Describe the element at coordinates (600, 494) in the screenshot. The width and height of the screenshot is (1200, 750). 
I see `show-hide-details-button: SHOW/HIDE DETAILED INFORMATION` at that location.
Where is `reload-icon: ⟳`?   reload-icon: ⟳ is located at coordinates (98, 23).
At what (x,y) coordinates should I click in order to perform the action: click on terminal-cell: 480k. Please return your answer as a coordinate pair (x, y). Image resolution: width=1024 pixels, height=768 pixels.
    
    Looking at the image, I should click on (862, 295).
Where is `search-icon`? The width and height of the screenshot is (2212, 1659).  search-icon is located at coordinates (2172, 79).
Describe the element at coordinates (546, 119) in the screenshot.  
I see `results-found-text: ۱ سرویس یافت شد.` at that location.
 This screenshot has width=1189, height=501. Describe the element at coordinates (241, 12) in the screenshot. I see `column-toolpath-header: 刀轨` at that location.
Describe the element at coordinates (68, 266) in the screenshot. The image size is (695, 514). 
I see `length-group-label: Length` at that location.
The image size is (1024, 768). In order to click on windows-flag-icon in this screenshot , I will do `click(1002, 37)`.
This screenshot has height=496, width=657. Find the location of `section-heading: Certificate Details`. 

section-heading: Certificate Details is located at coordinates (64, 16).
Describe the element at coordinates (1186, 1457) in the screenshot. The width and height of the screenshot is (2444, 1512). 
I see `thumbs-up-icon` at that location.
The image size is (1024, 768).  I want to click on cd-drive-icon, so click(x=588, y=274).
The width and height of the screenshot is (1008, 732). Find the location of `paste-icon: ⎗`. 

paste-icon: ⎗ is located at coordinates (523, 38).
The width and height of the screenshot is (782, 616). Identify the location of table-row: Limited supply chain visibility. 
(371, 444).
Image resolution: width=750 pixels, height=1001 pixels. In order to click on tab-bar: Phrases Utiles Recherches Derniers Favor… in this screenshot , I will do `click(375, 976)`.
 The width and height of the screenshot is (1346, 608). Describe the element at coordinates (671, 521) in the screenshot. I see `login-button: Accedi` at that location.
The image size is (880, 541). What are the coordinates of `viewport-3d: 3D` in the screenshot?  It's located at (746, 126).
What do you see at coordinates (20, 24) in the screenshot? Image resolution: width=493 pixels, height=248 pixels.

────────

_YOUR TASK_
Render the lines above as a numbered list, omitting any blank lines.

_EXERCISE RESULT_
1. Describe the element at coordinates (600, 494) in the screenshot. The width and height of the screenshot is (1200, 750). 
2. I see `show-hide-details-button: SHOW/HIDE DETAILED INFORMATION` at that location.
3. Where is `reload-icon: ⟳`?   reload-icon: ⟳ is located at coordinates (98, 23).
4. At what (x,y) coordinates should I click in order to perform the action: click on terminal-cell: 480k. Please return your answer as a coordinate pair (x, y). Image resolution: width=1024 pixels, height=768 pixels.
5.     Looking at the image, I should click on (862, 295).
6. Where is `search-icon`? The width and height of the screenshot is (2212, 1659).  search-icon is located at coordinates (2172, 79).
7. Describe the element at coordinates (546, 119) in the screenshot.  
8. I see `results-found-text: ۱ سرویس یافت شد.` at that location.
9.  This screenshot has width=1189, height=501. Describe the element at coordinates (241, 12) in the screenshot. I see `column-toolpath-header: 刀轨` at that location.
10. Describe the element at coordinates (68, 266) in the screenshot. The image size is (695, 514). 
11. I see `length-group-label: Length` at that location.
12. The image size is (1024, 768). In order to click on windows-flag-icon in this screenshot , I will do `click(1002, 37)`.
13. This screenshot has height=496, width=657. Find the location of `section-heading: Certificate Details`. 
14. section-heading: Certificate Details is located at coordinates (64, 16).
15. Describe the element at coordinates (1186, 1457) in the screenshot. The width and height of the screenshot is (2444, 1512). 
16. I see `thumbs-up-icon` at that location.
17. The image size is (1024, 768).  I want to click on cd-drive-icon, so click(x=588, y=274).
18. The width and height of the screenshot is (1008, 732). Find the location of `paste-icon: ⎗`. 
19. paste-icon: ⎗ is located at coordinates (523, 38).
20. The width and height of the screenshot is (782, 616). Identify the location of table-row: Limited supply chain visibility. 
21. (371, 444).
22. Image resolution: width=750 pixels, height=1001 pixels. In order to click on tab-bar: Phrases Utiles Recherches Derniers Favor… in this screenshot , I will do `click(375, 976)`.
23.  The width and height of the screenshot is (1346, 608). Describe the element at coordinates (671, 521) in the screenshot. I see `login-button: Accedi` at that location.
24. The image size is (880, 541). What are the coordinates of `viewport-3d: 3D` in the screenshot?  It's located at (746, 126).
25. What do you see at coordinates (20, 24) in the screenshot? Image resolution: width=493 pixels, height=248 pixels.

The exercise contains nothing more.